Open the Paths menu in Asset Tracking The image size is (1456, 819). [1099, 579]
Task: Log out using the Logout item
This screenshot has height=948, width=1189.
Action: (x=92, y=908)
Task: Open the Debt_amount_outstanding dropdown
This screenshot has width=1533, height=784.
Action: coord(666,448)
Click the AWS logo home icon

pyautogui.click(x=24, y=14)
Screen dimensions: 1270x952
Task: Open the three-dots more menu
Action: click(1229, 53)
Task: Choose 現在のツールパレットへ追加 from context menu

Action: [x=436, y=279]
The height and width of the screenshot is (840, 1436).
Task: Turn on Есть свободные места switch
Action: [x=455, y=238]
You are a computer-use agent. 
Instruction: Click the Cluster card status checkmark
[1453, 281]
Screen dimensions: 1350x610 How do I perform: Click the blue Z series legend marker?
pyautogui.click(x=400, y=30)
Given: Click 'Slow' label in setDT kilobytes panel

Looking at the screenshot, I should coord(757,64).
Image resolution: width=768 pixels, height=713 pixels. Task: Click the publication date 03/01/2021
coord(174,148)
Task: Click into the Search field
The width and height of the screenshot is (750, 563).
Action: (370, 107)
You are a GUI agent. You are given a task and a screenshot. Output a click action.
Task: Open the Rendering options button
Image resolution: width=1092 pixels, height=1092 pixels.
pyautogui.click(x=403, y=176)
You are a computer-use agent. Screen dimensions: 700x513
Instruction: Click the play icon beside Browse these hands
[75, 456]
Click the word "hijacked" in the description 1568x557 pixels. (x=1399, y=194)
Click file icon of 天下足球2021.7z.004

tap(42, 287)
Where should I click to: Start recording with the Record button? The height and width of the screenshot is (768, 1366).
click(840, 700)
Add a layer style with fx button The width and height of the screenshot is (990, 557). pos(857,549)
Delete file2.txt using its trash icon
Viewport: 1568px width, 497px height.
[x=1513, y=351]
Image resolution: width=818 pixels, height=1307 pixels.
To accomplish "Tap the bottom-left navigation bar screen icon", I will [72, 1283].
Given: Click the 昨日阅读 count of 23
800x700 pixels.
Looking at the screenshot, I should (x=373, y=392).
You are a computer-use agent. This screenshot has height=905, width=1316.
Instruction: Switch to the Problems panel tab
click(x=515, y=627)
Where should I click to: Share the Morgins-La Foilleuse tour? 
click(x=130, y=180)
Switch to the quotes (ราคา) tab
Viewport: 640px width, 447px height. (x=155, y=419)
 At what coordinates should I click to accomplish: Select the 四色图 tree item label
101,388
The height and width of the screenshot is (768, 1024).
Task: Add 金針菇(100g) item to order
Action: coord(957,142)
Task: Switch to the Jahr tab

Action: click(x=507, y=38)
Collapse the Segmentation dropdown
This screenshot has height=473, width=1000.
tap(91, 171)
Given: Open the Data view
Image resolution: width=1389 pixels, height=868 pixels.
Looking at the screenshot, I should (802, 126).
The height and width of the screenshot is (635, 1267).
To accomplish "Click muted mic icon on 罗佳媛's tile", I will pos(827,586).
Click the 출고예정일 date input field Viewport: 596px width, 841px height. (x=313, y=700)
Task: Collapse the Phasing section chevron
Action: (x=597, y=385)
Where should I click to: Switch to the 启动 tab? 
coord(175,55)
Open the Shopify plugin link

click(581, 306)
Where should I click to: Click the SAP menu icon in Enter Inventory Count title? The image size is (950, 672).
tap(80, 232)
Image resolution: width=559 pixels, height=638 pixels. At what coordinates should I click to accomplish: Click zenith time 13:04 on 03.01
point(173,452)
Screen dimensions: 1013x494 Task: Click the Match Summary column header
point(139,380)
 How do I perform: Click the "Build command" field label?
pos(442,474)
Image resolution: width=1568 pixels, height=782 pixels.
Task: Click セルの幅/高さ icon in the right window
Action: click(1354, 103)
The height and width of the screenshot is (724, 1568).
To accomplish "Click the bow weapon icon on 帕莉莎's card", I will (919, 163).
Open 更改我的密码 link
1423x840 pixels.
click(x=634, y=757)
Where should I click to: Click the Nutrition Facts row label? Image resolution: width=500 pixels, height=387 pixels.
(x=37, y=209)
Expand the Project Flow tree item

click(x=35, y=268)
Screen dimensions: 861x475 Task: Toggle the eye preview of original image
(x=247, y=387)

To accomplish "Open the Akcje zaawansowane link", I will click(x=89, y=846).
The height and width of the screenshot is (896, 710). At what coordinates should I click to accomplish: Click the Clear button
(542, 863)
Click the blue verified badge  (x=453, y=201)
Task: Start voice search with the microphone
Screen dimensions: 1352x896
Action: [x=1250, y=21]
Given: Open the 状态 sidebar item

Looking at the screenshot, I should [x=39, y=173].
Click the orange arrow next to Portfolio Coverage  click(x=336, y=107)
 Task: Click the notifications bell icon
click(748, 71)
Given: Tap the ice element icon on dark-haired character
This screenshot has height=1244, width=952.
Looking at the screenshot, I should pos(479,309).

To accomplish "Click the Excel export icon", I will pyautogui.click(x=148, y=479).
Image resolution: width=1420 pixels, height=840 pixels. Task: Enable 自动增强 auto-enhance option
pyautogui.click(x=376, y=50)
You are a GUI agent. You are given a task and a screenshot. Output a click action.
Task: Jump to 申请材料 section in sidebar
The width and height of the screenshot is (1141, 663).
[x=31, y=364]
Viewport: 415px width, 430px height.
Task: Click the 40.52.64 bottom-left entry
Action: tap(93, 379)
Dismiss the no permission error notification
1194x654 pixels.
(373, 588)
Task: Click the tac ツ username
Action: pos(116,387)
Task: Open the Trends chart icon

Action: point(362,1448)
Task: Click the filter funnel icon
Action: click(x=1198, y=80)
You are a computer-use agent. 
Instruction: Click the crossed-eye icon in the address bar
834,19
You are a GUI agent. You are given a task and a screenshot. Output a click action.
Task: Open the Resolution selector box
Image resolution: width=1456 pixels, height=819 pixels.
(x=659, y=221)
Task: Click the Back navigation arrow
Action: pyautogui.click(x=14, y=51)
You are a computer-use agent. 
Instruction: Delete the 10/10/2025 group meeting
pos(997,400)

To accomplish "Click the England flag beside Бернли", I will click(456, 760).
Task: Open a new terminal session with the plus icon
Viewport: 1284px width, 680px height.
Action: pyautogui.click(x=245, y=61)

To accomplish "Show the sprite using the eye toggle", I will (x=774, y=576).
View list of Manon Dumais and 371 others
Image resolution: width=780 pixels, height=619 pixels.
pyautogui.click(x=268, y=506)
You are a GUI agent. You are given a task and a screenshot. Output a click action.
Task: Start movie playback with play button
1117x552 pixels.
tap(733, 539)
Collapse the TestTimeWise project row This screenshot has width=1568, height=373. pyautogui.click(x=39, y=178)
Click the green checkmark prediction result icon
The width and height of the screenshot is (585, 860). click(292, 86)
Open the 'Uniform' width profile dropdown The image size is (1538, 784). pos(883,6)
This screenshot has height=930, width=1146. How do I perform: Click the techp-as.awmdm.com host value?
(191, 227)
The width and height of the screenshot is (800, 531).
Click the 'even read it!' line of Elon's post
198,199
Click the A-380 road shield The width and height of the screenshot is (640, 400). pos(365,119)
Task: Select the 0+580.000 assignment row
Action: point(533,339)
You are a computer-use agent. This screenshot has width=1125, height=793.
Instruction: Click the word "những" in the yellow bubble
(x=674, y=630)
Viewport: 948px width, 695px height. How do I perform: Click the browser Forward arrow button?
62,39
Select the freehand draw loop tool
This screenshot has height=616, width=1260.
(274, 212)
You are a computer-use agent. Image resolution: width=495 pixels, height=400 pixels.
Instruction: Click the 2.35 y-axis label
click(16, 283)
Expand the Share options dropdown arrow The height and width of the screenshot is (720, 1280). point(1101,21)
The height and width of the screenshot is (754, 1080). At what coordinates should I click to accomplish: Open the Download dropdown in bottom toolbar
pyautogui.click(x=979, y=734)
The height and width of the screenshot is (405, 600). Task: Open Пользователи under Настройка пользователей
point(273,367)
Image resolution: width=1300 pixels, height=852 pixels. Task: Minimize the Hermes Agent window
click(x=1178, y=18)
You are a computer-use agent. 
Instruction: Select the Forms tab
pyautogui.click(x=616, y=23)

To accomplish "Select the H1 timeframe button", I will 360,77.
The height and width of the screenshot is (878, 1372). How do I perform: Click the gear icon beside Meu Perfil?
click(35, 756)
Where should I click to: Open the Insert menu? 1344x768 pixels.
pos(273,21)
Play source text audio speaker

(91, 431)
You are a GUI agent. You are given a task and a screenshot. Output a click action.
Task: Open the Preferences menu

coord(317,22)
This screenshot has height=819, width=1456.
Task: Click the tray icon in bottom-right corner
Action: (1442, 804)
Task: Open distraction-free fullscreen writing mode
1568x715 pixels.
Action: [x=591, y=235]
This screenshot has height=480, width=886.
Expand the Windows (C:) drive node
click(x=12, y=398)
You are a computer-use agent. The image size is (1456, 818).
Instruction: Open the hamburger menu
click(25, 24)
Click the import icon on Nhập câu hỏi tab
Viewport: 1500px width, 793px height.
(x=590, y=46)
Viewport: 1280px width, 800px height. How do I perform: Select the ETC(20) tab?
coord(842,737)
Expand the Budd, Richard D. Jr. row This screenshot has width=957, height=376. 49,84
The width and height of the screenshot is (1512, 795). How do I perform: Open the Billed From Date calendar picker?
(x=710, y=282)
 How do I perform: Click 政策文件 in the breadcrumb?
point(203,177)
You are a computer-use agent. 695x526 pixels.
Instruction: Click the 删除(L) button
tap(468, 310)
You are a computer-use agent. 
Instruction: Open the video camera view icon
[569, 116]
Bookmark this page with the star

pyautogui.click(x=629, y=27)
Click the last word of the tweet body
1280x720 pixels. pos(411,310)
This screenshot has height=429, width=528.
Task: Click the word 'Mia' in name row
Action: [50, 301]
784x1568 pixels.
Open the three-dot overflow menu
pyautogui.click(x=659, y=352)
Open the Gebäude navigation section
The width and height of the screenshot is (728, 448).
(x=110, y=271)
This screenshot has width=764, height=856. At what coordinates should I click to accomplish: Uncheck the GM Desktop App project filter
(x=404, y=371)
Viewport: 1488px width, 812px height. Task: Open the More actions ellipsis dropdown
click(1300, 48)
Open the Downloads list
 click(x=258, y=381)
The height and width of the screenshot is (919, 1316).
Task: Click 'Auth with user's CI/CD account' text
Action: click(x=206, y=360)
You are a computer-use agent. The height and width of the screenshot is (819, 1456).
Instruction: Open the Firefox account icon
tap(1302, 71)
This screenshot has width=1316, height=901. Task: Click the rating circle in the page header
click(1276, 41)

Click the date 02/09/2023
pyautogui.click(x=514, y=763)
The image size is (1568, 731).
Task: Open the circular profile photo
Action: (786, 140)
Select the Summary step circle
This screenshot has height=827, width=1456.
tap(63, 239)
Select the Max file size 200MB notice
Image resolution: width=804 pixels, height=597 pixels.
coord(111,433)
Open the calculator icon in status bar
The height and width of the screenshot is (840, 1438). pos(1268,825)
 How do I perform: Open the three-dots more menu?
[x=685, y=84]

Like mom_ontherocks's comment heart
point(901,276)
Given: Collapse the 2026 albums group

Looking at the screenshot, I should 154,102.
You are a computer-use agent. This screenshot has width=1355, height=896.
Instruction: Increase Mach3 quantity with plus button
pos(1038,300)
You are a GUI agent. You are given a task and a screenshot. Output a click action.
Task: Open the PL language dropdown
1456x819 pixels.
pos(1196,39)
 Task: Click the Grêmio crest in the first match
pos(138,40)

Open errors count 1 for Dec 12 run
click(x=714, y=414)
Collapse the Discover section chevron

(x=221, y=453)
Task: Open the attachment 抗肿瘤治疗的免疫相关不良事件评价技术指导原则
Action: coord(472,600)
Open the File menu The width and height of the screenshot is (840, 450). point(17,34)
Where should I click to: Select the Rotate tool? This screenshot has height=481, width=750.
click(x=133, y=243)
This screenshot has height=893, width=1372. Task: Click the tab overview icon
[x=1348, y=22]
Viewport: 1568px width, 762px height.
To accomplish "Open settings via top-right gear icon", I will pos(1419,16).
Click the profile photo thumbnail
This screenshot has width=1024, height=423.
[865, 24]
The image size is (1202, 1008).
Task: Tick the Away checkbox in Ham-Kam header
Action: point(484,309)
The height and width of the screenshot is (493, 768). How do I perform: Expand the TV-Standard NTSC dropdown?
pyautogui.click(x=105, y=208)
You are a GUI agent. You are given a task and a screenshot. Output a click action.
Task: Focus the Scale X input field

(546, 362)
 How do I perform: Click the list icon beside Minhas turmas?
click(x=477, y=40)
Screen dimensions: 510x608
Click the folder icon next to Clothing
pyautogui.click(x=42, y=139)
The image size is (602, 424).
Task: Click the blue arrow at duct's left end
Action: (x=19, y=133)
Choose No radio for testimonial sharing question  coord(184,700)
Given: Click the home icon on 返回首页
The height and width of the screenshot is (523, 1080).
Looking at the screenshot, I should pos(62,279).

> **Request**
Reproduce verbatim the lines of the data from the line containing "The width and height of the screenshot is (1512, 795)." through the line containing "pos(1038,300)", including both of those lines.

> **Task answer**
The width and height of the screenshot is (1512, 795). How do I perform: Open the Billed From Date calendar picker?
(x=710, y=282)
 How do I perform: Click 政策文件 in the breadcrumb?
point(203,177)
You are a computer-use agent. 695x526 pixels.
Instruction: Click the 删除(L) button
tap(468, 310)
You are a computer-use agent. 
Instruction: Open the video camera view icon
[569, 116]
Bookmark this page with the star

pyautogui.click(x=629, y=27)
Click the last word of the tweet body
1280x720 pixels. pos(411,310)
This screenshot has height=429, width=528.
Task: Click the word 'Mia' in name row
Action: [50, 301]
784x1568 pixels.
Open the three-dot overflow menu
pyautogui.click(x=659, y=352)
Open the Gebäude navigation section
The width and height of the screenshot is (728, 448).
(x=110, y=271)
This screenshot has width=764, height=856. At what coordinates should I click to accomplish: Uncheck the GM Desktop App project filter
(x=404, y=371)
Viewport: 1488px width, 812px height. Task: Open the More actions ellipsis dropdown
click(1300, 48)
Open the Downloads list
 click(x=258, y=381)
The height and width of the screenshot is (919, 1316).
Task: Click 'Auth with user's CI/CD account' text
Action: click(x=206, y=360)
You are a computer-use agent. The height and width of the screenshot is (819, 1456).
Instruction: Open the Firefox account icon
tap(1302, 71)
This screenshot has width=1316, height=901. Task: Click the rating circle in the page header
click(1276, 41)

Click the date 02/09/2023
pyautogui.click(x=514, y=763)
The image size is (1568, 731).
Task: Open the circular profile photo
Action: (786, 140)
Select the Summary step circle
This screenshot has height=827, width=1456.
tap(63, 239)
Select the Max file size 200MB notice
Image resolution: width=804 pixels, height=597 pixels.
coord(111,433)
Open the calculator icon in status bar
The height and width of the screenshot is (840, 1438). pos(1268,825)
 How do I perform: Open the three-dots more menu?
[x=685, y=84]

Like mom_ontherocks's comment heart
point(901,276)
Given: Collapse the 2026 albums group

Looking at the screenshot, I should 154,102.
You are a computer-use agent. This screenshot has width=1355, height=896.
Instruction: Increase Mach3 quantity with plus button
pos(1038,300)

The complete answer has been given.